One might also question whether permitting the use of genetic information for the specified purposes is too injurious to privacy. While this short Essay is only intended to be exploratory and cannot possibly weigh the competing normative considerations that inhere in privacy and antisubordination, it is worth noting that a handful of de jure exceptions already exist that allow an employer to legally discover genetic information, such as when a company includes genetic tests in a company-sponsored wellness program or genetically monitors the biological effects of toxic substances in the workplace. Such exceptions suggest that any genetic privacy secured through GINA was not intended to be absolute, but instead, balanced against other considerations.

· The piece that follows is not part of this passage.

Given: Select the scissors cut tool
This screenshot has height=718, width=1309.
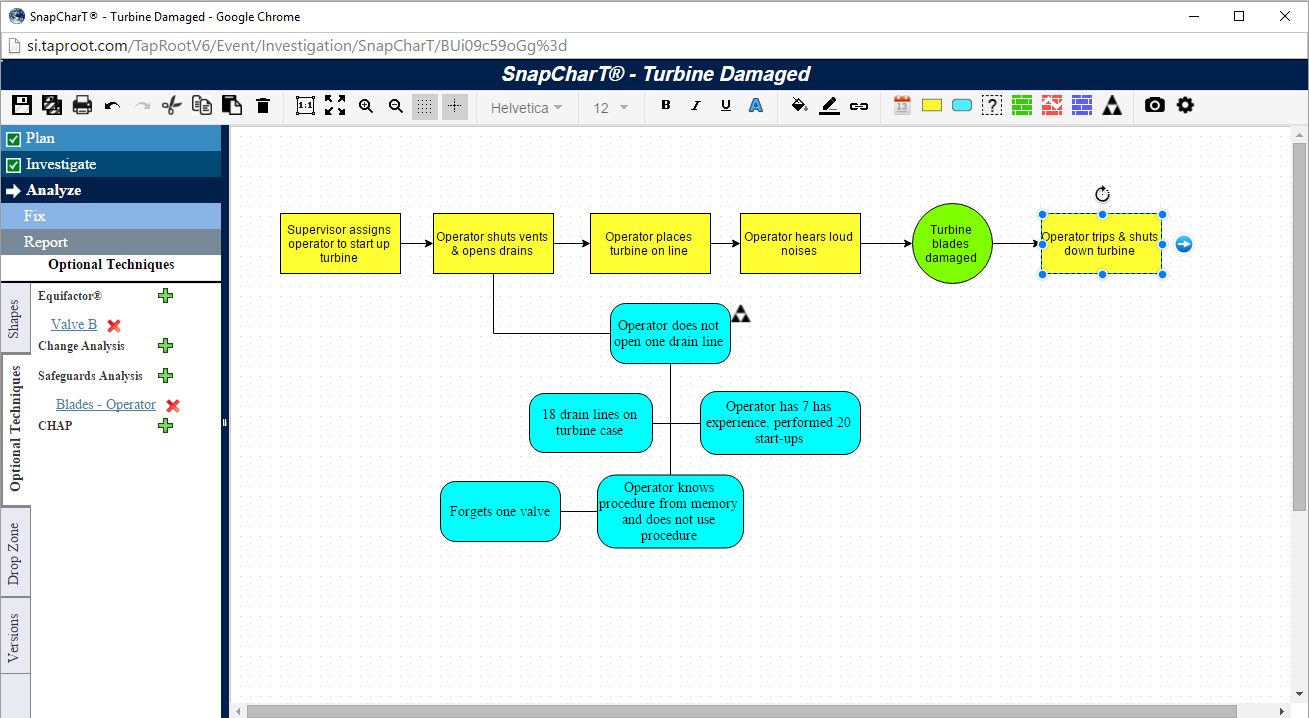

The most notable exception to GINA’s proscription of employer acquisition of genetic information, however, is a de facto one. Under the ADA, employers may lawfully require individuals to release all of their health records once a conditional offer of employment has been made. The purpose of this provision is to allow the employer to ensure the individual can perform the essential functions of the job with or without reasonable accommodation. If the records were to indicate that the individual is likely to be unable to perform the essential functions of the job, the offer could be withdrawn. Even if an employer were to request only nongenetic health information, it is commonplace for custodians to release all of an individual’s health records. Any injury to privacy furthered by this Essay’s recommendations would thus only be incremental. Moreover, the recommendations herein contemplate only voluntary disclosure. An employer could not compel the information that would, for example, constitute the basis for a reasonable accommodation.